Vivian and Laura dress the sitter with the help of paper and simple materials. For the disguise the designers borrow from the old masters of the Mannerist and Baroque periods. Whereas Rudolf II (Emile van Hoogdalen) recalls a painting by Joseph Heintz the Elder, „Meisje“ (Vivian Meller) refers vaguely to 17th-century Dutch depictions of maids. In the next step they invite the person to pose and the artists scan the model directly using a 3D scanner. A pattern is projected over the bust and face to obtain a three-dimensional sketch that shows up on the computer screen. The obtained file can be edited using 3D-software and then materialized using a 3D-printer.

A photograph is then taken to document the person in costume. In the second set Laura Alvarado poses as a “Muisca” princess. The designer herself pays tribute to her 16th-century ancestors from Colombia, a mixture of portraiture as a role and self-portrait. In “Azteca”and “Sioux” the striking physiognomy of the sitter forms a point of reference.

In the third set Anne Achenbach appears as a “Punk”, Yqing Cai as a “Harajuku Girl” and Daniel Koplowitz as a“Hip Hopper” in an homage to the young generation of the eighties, nineties and two-thousands. Characteristics of the persons presented (for example the haircut and needles) are emphasized by the same procedure as described above.

Remodeling nature by rapid prototyping could provide a perfect portrait and likeness of the sitter. However, Alvarado and Meller take advantage of the limitations of a low budget scanner: only the bright and white areas of the sitter are digitalized and appear when materialized in a three-dimensional profile. The result is a sketchy fragment of the sitter’s ME, an alter ego that is mounted on the Plexiglas ground, masking and de-masking at the same time.
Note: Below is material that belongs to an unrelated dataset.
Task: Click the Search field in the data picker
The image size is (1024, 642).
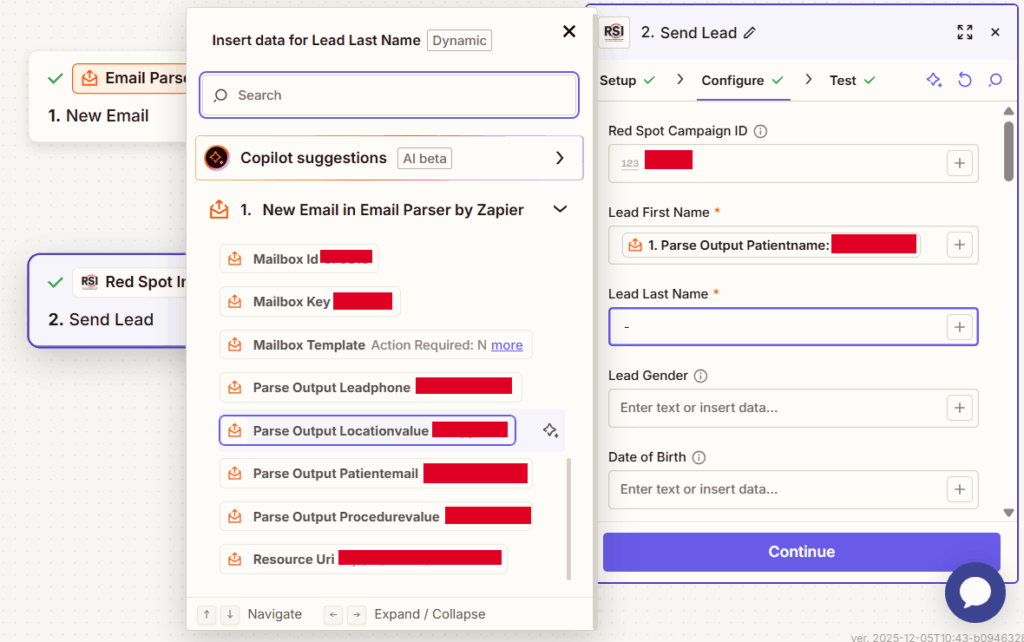Action: (389, 95)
Meller and Alvarado create jewelry objects that restage the old giving the essence of the contemporary. This complex narrative is based on a crossover of genres and different methods of imitations, borrowings, appropriation and high-tech techniques for remodeling nature. Thus PORTRAIT ME is also a reflection of the conventions of photographic portraiture and jewelry as a result of the interplay between icon and new technology.